Stored items
====
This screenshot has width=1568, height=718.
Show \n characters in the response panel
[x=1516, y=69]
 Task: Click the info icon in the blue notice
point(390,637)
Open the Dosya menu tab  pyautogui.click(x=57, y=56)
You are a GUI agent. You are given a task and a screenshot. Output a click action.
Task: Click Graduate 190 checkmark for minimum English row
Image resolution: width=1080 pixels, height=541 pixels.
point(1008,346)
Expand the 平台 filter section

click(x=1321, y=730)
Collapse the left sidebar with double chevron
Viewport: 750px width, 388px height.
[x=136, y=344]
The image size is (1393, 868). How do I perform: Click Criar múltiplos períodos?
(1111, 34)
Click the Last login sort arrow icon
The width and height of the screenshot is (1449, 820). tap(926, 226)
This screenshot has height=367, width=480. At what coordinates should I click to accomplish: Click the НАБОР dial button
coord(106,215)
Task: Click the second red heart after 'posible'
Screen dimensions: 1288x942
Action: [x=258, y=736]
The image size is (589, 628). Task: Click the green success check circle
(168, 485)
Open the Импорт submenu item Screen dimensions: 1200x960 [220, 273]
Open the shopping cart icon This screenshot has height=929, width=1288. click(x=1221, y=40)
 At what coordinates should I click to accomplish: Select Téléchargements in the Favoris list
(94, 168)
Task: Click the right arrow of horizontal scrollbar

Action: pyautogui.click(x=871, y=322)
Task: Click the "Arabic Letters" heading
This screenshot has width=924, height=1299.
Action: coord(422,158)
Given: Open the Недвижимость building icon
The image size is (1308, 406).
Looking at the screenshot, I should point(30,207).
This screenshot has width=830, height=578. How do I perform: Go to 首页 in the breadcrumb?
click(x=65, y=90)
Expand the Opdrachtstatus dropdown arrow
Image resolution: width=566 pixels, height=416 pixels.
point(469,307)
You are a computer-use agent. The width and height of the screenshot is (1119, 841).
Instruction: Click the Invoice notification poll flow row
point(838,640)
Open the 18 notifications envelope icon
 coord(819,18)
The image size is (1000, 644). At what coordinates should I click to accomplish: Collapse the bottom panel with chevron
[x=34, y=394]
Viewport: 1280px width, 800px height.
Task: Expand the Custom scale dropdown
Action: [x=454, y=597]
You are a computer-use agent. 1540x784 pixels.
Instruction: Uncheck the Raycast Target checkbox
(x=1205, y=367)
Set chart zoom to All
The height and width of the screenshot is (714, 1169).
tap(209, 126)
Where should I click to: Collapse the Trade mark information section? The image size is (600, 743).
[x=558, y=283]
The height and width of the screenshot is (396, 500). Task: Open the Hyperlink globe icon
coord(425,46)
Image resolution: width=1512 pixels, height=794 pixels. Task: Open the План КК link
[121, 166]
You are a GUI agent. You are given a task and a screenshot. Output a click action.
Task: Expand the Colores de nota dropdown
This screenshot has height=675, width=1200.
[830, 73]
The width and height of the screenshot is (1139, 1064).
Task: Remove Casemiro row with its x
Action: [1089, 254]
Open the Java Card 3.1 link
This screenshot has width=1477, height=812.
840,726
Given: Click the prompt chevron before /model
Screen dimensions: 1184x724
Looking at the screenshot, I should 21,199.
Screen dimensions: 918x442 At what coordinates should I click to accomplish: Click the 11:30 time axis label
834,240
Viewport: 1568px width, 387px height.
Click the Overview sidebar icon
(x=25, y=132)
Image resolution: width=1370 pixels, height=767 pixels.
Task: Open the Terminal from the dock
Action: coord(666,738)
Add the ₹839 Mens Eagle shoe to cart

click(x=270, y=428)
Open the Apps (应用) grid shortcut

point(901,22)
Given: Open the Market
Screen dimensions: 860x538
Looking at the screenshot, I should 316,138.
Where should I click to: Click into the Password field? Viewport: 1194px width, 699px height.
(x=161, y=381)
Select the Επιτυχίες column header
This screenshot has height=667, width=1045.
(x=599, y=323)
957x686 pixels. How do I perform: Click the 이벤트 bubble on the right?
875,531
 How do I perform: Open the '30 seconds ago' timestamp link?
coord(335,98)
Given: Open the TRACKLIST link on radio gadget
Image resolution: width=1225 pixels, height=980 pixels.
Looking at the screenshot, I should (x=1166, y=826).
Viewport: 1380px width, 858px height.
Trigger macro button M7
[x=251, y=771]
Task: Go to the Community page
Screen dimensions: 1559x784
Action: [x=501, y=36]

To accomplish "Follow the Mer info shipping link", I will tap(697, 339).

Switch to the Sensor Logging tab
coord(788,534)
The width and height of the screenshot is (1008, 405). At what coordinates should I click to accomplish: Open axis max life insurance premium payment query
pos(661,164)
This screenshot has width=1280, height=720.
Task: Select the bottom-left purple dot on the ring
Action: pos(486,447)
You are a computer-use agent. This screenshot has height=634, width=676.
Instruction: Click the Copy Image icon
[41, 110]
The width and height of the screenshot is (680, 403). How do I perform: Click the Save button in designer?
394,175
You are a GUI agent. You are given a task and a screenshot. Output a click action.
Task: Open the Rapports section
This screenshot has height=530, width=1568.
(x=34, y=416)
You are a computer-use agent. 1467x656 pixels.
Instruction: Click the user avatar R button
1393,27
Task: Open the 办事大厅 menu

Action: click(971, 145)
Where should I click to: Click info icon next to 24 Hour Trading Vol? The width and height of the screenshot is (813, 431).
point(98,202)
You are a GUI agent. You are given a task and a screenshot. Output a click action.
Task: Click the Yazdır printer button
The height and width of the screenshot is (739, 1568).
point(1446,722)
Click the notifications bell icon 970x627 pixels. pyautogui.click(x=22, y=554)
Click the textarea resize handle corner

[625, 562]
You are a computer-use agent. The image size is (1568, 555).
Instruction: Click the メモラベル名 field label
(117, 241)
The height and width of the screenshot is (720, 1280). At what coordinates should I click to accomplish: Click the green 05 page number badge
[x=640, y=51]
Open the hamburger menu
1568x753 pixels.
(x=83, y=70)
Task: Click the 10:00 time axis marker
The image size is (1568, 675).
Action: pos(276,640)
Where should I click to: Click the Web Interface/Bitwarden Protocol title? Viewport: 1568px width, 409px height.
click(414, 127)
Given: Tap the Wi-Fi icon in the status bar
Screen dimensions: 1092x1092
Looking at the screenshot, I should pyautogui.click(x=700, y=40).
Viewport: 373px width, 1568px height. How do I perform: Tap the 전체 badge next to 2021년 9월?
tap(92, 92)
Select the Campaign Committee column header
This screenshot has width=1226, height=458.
====
> How to complete this task
Print only these lines, exactly: the one containing "Select the Campaign Committee column header" and all after it to the end of the entries.

> Result of the task
Select the Campaign Committee column header
This screenshot has width=1226, height=458.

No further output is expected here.